- [TASK DETAILS] Could you repeat every record exactly as it appears?

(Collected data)
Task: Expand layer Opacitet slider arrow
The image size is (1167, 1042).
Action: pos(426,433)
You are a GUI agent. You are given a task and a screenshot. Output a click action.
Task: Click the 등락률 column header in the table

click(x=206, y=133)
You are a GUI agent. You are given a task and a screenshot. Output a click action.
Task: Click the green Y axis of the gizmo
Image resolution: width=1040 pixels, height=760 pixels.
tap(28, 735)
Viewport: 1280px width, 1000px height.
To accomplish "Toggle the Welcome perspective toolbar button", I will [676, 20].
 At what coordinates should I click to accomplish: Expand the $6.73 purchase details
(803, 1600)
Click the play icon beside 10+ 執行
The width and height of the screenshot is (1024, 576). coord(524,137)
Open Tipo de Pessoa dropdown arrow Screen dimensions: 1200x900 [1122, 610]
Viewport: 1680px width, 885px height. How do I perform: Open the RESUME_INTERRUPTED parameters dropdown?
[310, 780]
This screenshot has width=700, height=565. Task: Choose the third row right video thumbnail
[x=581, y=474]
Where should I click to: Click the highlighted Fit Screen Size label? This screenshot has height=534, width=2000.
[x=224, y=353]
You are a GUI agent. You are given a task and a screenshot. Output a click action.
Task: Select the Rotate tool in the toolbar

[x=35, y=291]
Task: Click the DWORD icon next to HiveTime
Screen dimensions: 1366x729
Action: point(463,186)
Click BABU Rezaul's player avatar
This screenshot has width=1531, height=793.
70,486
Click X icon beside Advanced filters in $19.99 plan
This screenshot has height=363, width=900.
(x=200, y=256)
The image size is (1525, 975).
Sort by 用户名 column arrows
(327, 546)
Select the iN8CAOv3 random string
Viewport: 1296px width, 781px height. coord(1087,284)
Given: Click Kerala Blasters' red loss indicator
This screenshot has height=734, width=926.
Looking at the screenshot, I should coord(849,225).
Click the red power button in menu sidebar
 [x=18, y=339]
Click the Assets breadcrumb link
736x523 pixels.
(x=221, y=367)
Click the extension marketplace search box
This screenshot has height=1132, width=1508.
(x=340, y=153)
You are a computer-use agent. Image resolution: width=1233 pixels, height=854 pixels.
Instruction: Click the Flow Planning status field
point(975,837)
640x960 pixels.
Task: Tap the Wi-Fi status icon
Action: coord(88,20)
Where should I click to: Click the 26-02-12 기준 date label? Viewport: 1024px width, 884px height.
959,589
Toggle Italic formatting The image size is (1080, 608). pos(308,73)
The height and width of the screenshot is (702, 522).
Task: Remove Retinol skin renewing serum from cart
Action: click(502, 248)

- [PROBLEM SOLUTION]
Task: Expand layer Opacitet slider arrow
The image size is (1167, 1042).
Action: pos(426,433)
You are a GUI agent. You are given a task and a screenshot. Output a click action.
Task: Click the 등락률 column header in the table

click(x=206, y=133)
You are a GUI agent. You are given a task and a screenshot. Output a click action.
Task: Click the green Y axis of the gizmo
Image resolution: width=1040 pixels, height=760 pixels.
tap(28, 735)
Viewport: 1280px width, 1000px height.
To accomplish "Toggle the Welcome perspective toolbar button", I will [676, 20].
 At what coordinates should I click to accomplish: Expand the $6.73 purchase details
(803, 1600)
Click the play icon beside 10+ 執行
The width and height of the screenshot is (1024, 576). coord(524,137)
Open Tipo de Pessoa dropdown arrow Screen dimensions: 1200x900 [1122, 610]
Viewport: 1680px width, 885px height. How do I perform: Open the RESUME_INTERRUPTED parameters dropdown?
[310, 780]
This screenshot has width=700, height=565. Task: Choose the third row right video thumbnail
[x=581, y=474]
Where should I click to: Click the highlighted Fit Screen Size label? This screenshot has height=534, width=2000.
[x=224, y=353]
You are a GUI agent. You are given a task and a screenshot. Output a click action.
Task: Select the Rotate tool in the toolbar

[x=35, y=291]
Task: Click the DWORD icon next to HiveTime
Screen dimensions: 1366x729
Action: point(463,186)
Click BABU Rezaul's player avatar
This screenshot has width=1531, height=793.
70,486
Click X icon beside Advanced filters in $19.99 plan
This screenshot has height=363, width=900.
(x=200, y=256)
The image size is (1525, 975).
Sort by 用户名 column arrows
(327, 546)
Select the iN8CAOv3 random string
Viewport: 1296px width, 781px height. coord(1087,284)
Given: Click Kerala Blasters' red loss indicator
This screenshot has height=734, width=926.
Looking at the screenshot, I should coord(849,225).
Click the red power button in menu sidebar
 [x=18, y=339]
Click the Assets breadcrumb link
736x523 pixels.
(x=221, y=367)
Click the extension marketplace search box
This screenshot has height=1132, width=1508.
(x=340, y=153)
You are a computer-use agent. Image resolution: width=1233 pixels, height=854 pixels.
Instruction: Click the Flow Planning status field
point(975,837)
640x960 pixels.
Task: Tap the Wi-Fi status icon
Action: coord(88,20)
Where should I click to: Click the 26-02-12 기준 date label? Viewport: 1024px width, 884px height.
959,589
Toggle Italic formatting The image size is (1080, 608). pos(308,73)
The height and width of the screenshot is (702, 522).
Task: Remove Retinol skin renewing serum from cart
Action: click(502, 248)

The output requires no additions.